The critic pattern automatically runs: draft → critique → refine. You don’t implement it. You declare it.


CommandPurpose
tama initScaffold a new project
tama addAdd agents and skills
tama lintValidate your project
tama runExecute your agent graph
tama brewBuild a production Docker image
Terminal window
# develop
tama init my-project && tama add react my-agent
# run
ANTHROPIC_API_KEY=sk-... tama run "write a blog post about Rust"
# ship
tama brew && docker push my-project:latest

The entire system is built from two kinds of thing:

AGENT.md — an execution unit.

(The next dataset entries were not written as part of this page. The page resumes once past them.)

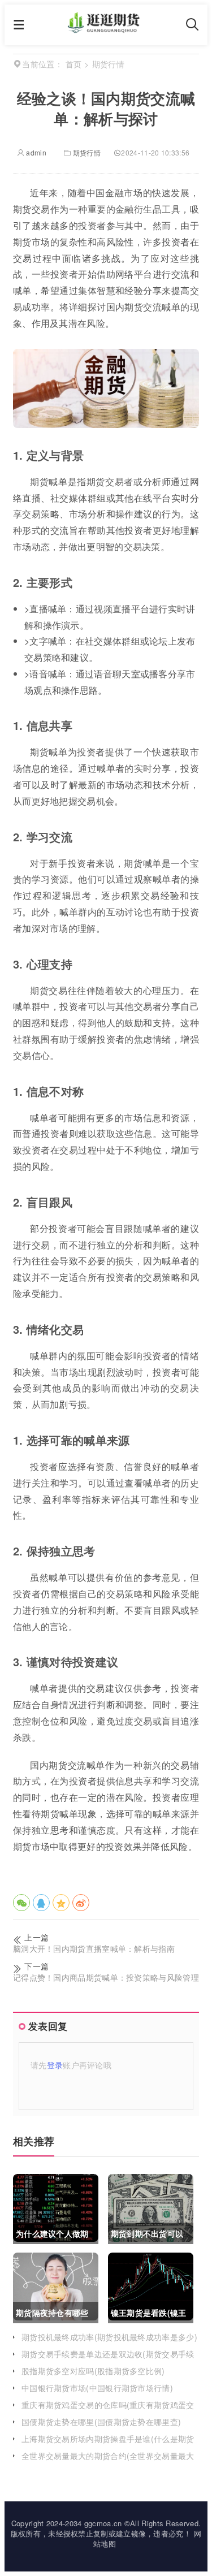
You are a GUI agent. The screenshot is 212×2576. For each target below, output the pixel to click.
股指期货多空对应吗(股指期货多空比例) (93, 2370)
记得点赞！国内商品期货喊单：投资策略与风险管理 (106, 1977)
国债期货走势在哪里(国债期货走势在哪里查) (101, 2421)
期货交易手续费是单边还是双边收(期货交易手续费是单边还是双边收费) (107, 2359)
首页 (74, 64)
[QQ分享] (41, 1902)
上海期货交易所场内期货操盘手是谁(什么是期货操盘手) (107, 2444)
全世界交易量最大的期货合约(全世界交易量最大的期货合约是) (107, 2461)
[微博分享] (80, 1902)
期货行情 (87, 152)
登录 (55, 2065)
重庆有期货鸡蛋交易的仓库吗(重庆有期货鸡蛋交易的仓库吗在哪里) (107, 2410)
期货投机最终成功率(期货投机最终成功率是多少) (109, 2336)
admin (35, 152)
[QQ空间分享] (61, 1902)
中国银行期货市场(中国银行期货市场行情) (97, 2387)
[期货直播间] (105, 29)
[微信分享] (21, 1902)
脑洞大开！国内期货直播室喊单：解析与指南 (94, 1948)
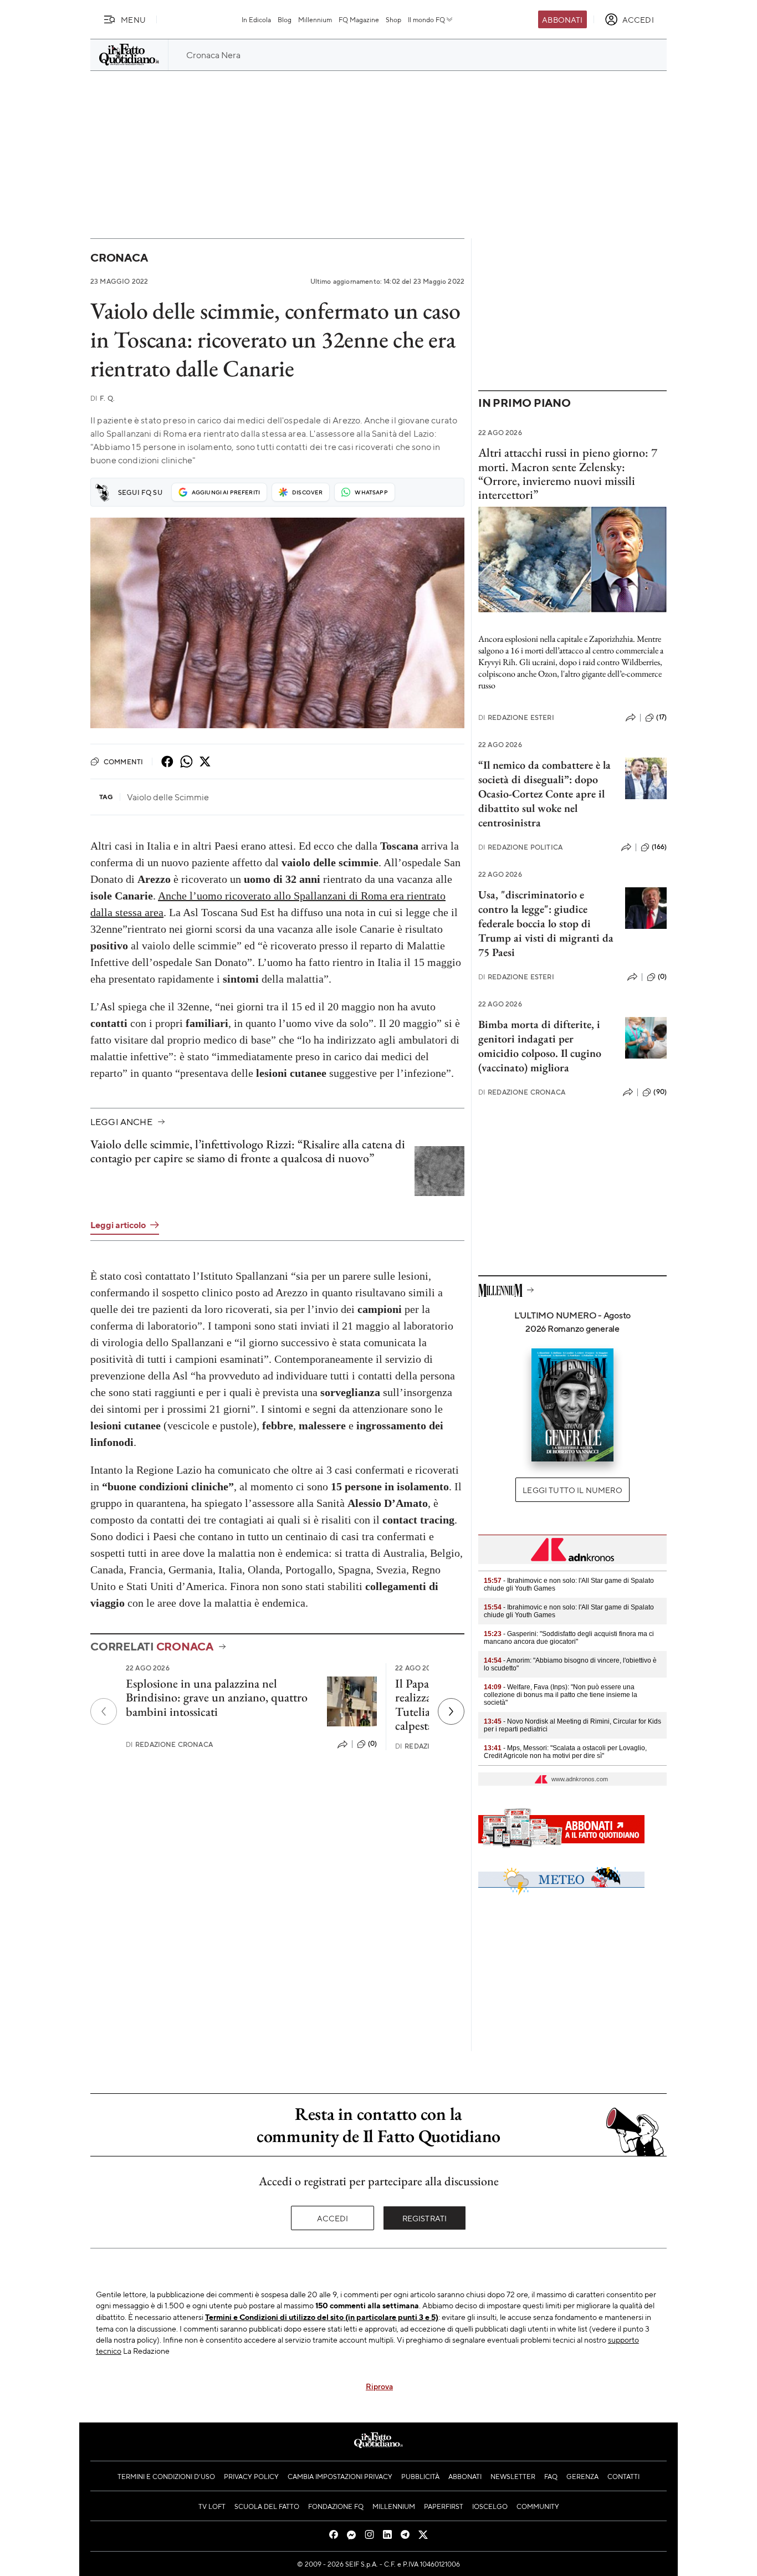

Has a pattern + system prompt. LLM-driven.

SKILL.md — a tool. Does one thing. Deterministic. No LLM.

That’s it. No other primitives.


Under the hood, all 13 patterns are built from exactly two primitives:

PrimitiveSemantics
FSMSequential steps; routing determined by the key returned by each step
ParallelConcurrent steps; results collected before proceeding

The named patterns (critic, reflexion, debate, …) are pre-wired FSM/Parallel compositions with fixed structure and named prompt files. The fsm pattern is the escape hatch when the fixed structures don’t fit.